Newbie here and I would love some seasoned advice. I have a mobile home park under contract and am in the process of doing the due diligence. It’s a 48 pad park, with 34 park owned homes, 4 lot rentals and 10 empty pads. Price is $190,000. It’s on county water but septic tanks.
Of the park owned homes, 6 are occupied and averaging about $400 per month rent. The lot rentals range from $200 to $275. At about 20% occupancy, i’ll be able to step into the park and have existing cashflow to cover most of the initial expenses, including the loan. The condition on the other park owned homes range from fair to haul away. I think I can get another 10 homes renovated in short order and get them rented up in 3-5 months. (I’ve had people approach me when i have visited the park and teaser craiglists ads have generated some positive inquires.)
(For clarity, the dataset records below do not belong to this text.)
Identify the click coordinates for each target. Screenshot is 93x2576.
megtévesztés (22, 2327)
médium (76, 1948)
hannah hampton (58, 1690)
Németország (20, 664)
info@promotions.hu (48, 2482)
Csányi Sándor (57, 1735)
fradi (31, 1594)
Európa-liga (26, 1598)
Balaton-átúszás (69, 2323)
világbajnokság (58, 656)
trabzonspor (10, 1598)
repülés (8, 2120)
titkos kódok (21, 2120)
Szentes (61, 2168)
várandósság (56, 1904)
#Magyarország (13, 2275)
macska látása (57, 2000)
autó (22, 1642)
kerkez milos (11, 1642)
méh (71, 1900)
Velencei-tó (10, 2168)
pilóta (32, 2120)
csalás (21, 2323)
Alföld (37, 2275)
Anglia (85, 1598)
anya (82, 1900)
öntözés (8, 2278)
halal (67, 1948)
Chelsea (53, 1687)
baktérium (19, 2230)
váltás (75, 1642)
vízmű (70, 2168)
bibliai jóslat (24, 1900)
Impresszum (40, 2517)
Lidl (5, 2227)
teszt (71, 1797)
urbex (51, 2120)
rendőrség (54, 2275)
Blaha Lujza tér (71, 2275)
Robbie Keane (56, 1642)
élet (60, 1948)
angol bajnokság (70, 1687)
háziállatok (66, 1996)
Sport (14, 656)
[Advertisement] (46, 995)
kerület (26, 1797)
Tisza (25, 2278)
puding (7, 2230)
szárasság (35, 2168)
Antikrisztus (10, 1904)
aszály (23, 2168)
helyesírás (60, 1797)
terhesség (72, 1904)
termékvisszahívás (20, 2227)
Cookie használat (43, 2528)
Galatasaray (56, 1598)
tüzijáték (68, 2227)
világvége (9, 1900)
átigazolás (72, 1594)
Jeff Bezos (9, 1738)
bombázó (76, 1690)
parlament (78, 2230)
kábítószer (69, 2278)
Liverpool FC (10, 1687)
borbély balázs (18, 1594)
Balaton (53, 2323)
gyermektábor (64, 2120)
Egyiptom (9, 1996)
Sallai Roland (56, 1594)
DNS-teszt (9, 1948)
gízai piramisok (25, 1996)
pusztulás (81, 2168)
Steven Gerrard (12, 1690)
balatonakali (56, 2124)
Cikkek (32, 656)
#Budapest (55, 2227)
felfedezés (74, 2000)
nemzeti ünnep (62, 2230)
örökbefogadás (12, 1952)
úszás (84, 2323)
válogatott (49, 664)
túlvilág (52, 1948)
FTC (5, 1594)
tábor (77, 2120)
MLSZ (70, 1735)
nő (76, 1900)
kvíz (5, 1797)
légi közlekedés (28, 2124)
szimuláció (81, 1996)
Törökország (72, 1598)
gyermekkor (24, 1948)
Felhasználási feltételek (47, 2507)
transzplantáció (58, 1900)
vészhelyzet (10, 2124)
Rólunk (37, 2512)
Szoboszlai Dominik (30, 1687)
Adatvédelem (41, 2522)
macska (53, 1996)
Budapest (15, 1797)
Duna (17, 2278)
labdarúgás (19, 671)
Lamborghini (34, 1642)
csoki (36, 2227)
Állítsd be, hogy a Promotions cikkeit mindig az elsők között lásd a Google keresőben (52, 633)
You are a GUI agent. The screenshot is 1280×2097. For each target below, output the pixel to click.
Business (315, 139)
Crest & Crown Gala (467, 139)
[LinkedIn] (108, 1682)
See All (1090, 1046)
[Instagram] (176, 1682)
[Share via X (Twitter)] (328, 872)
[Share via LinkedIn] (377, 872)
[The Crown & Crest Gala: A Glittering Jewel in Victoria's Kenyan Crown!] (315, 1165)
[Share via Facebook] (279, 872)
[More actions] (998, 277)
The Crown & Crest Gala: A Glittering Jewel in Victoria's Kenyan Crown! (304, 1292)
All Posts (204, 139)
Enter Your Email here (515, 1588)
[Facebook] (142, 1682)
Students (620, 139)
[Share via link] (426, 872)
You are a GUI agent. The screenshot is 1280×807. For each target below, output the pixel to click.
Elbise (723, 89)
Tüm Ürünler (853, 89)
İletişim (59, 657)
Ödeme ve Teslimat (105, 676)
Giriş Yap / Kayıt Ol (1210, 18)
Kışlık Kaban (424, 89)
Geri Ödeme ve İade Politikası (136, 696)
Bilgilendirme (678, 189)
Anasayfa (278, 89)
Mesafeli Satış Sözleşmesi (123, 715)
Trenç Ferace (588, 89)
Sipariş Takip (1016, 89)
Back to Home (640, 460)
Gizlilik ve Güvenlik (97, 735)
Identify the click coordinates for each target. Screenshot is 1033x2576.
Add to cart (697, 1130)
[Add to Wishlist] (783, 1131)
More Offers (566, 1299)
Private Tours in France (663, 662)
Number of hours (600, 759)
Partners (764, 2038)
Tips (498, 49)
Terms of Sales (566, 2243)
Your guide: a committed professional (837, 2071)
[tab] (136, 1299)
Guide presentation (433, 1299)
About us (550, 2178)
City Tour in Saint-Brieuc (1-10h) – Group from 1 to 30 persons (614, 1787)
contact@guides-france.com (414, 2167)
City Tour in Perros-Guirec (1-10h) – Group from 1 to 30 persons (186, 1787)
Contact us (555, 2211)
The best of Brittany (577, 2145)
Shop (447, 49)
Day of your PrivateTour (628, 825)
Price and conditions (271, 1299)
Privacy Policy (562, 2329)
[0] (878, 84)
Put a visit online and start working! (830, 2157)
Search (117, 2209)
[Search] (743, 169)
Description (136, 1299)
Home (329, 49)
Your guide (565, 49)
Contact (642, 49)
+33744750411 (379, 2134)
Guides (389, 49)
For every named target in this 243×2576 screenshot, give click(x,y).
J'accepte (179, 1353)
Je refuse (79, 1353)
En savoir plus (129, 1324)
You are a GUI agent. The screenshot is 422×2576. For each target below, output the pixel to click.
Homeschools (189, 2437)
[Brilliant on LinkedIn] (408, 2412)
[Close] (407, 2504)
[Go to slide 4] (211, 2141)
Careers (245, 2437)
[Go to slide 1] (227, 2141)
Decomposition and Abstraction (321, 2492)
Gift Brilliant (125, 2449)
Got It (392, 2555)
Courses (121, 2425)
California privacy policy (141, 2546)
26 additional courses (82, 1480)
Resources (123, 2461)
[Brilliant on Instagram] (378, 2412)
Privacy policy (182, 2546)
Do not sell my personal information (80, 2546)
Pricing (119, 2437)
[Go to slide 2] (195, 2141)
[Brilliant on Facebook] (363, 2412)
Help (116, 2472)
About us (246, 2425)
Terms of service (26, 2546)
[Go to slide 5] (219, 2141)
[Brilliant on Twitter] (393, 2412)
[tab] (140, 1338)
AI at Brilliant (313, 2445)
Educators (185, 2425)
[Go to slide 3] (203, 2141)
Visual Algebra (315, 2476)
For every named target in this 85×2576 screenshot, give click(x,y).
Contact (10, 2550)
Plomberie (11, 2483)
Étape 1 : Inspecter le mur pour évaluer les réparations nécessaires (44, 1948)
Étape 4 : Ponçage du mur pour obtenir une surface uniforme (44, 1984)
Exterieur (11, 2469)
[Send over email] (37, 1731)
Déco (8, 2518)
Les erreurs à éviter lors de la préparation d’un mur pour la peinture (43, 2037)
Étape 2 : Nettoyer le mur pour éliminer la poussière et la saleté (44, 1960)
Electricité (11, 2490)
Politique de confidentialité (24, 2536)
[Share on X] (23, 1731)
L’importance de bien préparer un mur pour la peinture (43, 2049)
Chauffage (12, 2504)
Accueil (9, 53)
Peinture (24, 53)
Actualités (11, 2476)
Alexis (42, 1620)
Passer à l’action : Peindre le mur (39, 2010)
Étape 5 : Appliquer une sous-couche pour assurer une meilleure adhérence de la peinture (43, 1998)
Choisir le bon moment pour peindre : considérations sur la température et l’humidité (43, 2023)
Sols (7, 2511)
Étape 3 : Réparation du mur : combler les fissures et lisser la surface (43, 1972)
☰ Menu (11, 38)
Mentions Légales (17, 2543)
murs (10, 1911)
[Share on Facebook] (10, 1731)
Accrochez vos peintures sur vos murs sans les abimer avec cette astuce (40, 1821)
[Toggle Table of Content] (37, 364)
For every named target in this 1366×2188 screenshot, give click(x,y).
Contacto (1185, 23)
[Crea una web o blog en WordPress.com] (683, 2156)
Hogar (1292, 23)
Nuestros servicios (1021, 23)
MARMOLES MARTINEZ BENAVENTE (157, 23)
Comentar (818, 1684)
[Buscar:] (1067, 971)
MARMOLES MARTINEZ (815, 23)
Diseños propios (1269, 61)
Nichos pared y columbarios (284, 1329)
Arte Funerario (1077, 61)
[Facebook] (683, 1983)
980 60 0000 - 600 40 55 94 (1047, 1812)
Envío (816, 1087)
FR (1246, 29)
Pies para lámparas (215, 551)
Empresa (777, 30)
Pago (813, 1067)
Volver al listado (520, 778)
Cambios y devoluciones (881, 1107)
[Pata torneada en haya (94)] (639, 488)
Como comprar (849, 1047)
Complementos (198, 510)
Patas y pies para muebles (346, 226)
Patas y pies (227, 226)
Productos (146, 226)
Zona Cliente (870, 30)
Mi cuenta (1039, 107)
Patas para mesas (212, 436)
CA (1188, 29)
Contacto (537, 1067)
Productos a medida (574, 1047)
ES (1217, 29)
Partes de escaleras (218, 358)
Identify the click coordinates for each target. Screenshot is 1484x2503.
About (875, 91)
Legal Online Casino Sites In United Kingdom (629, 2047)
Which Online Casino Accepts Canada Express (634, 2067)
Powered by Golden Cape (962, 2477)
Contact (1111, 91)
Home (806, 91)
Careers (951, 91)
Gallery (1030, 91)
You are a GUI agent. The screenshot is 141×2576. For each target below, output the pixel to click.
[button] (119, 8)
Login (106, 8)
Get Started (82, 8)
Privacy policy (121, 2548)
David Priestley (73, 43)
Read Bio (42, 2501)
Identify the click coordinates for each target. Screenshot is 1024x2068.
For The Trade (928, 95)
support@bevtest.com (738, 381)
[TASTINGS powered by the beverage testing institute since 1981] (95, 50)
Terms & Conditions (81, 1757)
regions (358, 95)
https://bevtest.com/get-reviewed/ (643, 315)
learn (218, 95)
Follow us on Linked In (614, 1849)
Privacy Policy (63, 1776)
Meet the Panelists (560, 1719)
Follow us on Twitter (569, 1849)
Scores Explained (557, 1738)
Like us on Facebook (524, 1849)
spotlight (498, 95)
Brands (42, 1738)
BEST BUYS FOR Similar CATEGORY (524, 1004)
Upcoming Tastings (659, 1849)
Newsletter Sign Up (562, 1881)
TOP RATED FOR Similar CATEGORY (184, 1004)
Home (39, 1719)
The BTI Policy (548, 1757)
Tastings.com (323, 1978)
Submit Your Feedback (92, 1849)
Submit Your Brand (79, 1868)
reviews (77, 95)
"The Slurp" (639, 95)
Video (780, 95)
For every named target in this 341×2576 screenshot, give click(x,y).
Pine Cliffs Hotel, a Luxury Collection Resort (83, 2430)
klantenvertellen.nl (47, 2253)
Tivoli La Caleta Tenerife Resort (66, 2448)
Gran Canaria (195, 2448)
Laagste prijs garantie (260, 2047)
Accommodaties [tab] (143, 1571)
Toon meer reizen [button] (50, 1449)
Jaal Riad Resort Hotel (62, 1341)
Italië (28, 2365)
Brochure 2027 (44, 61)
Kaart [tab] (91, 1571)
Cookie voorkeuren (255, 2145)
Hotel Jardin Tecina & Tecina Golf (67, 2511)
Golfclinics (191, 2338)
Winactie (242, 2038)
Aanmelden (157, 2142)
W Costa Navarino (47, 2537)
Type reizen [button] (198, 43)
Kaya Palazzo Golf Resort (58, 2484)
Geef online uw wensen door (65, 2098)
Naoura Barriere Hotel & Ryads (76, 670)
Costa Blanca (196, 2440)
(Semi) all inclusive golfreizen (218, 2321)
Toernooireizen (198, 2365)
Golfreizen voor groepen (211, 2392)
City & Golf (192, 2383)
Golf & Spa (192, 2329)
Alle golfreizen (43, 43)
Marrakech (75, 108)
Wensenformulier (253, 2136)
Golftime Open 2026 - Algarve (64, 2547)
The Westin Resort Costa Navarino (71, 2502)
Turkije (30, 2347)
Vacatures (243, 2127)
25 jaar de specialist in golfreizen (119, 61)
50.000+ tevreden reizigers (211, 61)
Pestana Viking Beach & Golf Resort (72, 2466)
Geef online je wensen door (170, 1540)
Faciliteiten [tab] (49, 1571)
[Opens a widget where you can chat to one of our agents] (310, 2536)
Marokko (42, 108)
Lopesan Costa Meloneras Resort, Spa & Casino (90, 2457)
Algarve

The negatives: The park has gone back to the bank twice in the last 5 years. In doing my due diligence, i’ve come to the conclusion that it’s partly due to poor management (one owner was a long distance away and didn’t have good management on site). The only other problem i’ve been able to identify is septic tank issues. The park has 10 septic tanks – with sometimes 5-6 homes hooked up to them. Too many homes for too few septic tanks. There have been some sewage issues. I plan to service and clean up the septic tanks as soon as i take over. Also, if necessary, I will take some homes off the market so as not to overburden the septic tanks.
There are other parks in the area, and average rents are in the $400-450 range. If my initial analysis is correct and I can service the loan and other overhead costs based on the existing tenant base, I can then underprice the competition with $300 or $350 per month rents to fill up the park, and then eventually try to raise rents.